Dan, a safety leader with a major utility company, was preparing to introduce me. I was about to speak to one of his groups regarding the need for everyone to be a leader — a safety coach. Suddenly, I realized that Dan was talking about something very important. No, it wasn’t my background as a consultant, coach or speaker. Dan was talking about teamwork, and the belief that alone, no one individual could help the group achieve their goal of zero-accidents and zero-incidents. But together, if they believed in this achievement as a team, a unit, and took the correct steps toward building the right kind of culture, they could achieve it. This was their vision for success!

In psychology, “self-efficacy” is the individual belief that influences a person’s ability to reach a certain goal. It’s important, but current research suggests that “collective efficacy” — the belief that “we can do it” — is more important than the belief, “I can do it.”

Albert Bandura and others have done significant work in this arena and it’s relevant to your safety results. Bandura is best known for his work regarding the ways in which people learn by observation, personality development, and the whole “cognitive revolution” in psychology during the 1960s. Research regarding collective efficacy is relevant to improving your safety culture. Here are a few key components that will help you.

1) Start with a plan.

You need to have a plan that will enable you and others to walk the talk about specific safety goals. Everyone needs to believe your safety-related goals are achievable and you have a plan to reach them. This is especially true within today’s team-oriented organizations that are working toward a zero-accident and zero-incident culture. Don’t leave yourself an out that will allow your organization not to go for zero accidents — it can be done! And if your organization fails — reset the score and start over.

2) Hold people accountable.

Managers and supervisors need to be held accountable to do what’s necessary to create the right team spirit and safety culture. You need good proactive safety performance metrics for your leaders. And if you don’t have them, make a business case, an ethical case, or a company values-related case — do whatever you must. Performance objectives must hold key people accountable to conduct physical inspections, coaching and feedback sessions, accident investigations, and everyday safety communications that involve good listening.

3) Build on success.

Be sure to discuss and celebrate the kinds of actions that are being mastered and those that are improving. I’m not simply talking about compliance issues like lockout-tagout or PPE use. I’m talking about positive communications, teamwork, and actions by those who go the extra mile to help others through a difficult task with complex safety issues. Create a sense of winning to build momentum for where you want to go.

4) Model the way.

From housekeeping to the most risky operations — people learn by watching, and your actions and the actions of others may be the only procedures someone will ever “read.” What your people see makes an indelible impression that can’t be easily erased.
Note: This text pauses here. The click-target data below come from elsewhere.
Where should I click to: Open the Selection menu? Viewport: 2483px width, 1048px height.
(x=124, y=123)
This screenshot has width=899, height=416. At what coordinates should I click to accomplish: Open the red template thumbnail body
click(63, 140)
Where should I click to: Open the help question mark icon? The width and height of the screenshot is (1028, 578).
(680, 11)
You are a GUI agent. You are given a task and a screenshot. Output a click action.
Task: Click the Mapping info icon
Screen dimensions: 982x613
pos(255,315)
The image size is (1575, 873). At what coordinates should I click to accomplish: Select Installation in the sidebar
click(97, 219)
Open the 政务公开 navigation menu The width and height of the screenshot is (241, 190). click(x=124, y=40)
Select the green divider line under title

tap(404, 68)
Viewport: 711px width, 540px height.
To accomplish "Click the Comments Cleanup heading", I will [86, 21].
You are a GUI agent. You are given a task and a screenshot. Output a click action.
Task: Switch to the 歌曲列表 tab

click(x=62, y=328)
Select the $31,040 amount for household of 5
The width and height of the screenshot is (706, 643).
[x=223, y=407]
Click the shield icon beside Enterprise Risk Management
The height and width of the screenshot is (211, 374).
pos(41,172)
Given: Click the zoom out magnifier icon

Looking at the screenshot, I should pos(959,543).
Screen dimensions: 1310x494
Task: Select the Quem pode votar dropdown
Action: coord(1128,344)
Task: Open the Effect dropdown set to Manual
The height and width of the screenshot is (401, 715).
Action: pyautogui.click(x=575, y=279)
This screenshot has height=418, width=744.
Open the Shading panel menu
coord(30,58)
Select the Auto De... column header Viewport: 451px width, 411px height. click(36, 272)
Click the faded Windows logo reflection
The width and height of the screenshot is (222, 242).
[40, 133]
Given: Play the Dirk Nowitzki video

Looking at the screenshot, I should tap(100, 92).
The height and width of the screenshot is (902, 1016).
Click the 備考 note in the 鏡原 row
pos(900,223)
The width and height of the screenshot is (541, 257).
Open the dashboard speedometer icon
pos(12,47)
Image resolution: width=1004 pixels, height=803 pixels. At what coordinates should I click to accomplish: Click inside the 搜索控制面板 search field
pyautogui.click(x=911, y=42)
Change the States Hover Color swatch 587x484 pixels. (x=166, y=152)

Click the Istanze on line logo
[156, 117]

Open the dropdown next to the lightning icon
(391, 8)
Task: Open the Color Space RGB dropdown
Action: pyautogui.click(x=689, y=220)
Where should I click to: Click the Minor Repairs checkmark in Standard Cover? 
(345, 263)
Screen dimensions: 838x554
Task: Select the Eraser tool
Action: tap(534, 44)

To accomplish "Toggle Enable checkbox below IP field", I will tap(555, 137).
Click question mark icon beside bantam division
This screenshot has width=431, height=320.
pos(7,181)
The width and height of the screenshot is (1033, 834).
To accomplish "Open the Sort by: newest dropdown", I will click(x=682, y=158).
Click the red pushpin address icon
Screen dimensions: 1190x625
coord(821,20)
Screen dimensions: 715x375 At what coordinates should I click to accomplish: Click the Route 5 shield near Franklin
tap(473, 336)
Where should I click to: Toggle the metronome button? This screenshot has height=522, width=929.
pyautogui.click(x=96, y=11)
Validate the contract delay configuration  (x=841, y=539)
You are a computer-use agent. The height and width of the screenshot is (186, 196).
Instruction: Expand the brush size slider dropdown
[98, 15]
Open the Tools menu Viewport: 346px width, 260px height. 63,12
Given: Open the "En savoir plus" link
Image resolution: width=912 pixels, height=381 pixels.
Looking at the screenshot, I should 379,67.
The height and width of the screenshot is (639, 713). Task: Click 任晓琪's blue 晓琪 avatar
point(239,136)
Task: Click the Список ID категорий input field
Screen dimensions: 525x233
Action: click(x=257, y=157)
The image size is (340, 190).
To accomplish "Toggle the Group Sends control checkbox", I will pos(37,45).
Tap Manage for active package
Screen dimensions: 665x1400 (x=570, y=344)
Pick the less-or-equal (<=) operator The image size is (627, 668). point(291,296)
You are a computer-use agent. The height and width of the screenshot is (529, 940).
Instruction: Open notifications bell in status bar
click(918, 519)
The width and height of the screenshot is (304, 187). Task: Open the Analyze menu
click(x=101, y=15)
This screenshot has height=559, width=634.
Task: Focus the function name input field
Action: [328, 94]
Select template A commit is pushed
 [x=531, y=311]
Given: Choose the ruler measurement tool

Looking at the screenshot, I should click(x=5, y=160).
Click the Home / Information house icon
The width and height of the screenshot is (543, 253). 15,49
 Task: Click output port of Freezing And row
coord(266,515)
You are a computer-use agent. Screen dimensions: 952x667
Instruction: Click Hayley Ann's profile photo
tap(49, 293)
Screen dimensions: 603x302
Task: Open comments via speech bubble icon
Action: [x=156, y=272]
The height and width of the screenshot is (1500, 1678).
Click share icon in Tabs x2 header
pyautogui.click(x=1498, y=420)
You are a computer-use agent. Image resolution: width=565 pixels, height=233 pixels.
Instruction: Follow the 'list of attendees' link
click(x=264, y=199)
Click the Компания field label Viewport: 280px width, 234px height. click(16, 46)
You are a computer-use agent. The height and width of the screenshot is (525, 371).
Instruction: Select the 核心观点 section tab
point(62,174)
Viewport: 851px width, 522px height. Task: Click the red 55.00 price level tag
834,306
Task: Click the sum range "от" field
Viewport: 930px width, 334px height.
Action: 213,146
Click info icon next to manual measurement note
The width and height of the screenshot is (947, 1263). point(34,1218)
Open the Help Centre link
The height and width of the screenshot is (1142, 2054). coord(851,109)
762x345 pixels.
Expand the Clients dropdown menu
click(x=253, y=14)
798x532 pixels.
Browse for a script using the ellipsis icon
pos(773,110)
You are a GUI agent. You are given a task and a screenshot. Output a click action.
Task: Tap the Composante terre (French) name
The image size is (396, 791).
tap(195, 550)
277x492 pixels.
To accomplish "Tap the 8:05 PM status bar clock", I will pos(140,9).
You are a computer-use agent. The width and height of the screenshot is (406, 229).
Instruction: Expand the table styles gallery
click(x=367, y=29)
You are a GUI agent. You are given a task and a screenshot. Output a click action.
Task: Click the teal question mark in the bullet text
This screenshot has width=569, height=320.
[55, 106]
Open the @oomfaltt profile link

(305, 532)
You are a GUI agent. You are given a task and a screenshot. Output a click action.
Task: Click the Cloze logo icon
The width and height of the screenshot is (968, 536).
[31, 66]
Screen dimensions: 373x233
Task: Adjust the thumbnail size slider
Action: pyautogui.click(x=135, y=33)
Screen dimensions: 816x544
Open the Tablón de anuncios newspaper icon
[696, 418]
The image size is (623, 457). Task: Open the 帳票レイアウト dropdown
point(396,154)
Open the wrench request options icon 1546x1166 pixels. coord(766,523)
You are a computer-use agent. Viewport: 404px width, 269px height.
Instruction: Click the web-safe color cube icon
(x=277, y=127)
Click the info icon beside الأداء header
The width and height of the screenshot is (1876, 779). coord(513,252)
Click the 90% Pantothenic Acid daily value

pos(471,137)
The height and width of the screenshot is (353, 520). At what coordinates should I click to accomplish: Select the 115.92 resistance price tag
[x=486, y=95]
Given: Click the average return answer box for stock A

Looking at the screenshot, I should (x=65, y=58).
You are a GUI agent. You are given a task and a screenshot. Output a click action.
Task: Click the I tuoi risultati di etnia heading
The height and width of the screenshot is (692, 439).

5) Use persuasive communications.

Feedback and coaching sessions about specific safety actions and goals need to take place every day. Good safety communications cannot occur only when formal observations are taking place within your behavior-based safety process.

Good safety-related communications from trustworthy peers and supervisors help to connect the heads and hearts of others. This leads to long-lasting changes that eventually move people to work safely even when nobody’s around.

As part of your communications, don’t forget to share stories regarding close calls or serious incidents. People get emotionally stirred by the past and sometimes it takes an undesirable event to drive leaders to take actions that will vastly improve their safety cultures.

A setup for success

Take some time and think about these five keys and some of today’s most successful sports teams. Each has a game plan for success; they hold people accountable for a given job; they build on and celebrate successes; they communicate well and at times, they’re emotionally charged — they get pumped-up to meet special challenges! And when they lose, they start over by wiping the slate clean, with a belief that their team is starting over at zero wins and zero losses.

Oh, back to Dan. Did his group believe in their goal of zero-incidents and zero-accidents? Well, not many believed in it several years ago but almost everyone does now.

And guess what? They’re moving closer — they’ve gone from “I can” to “We can” — they believe it, plan for it, and act upon it! Do you and your people believe it?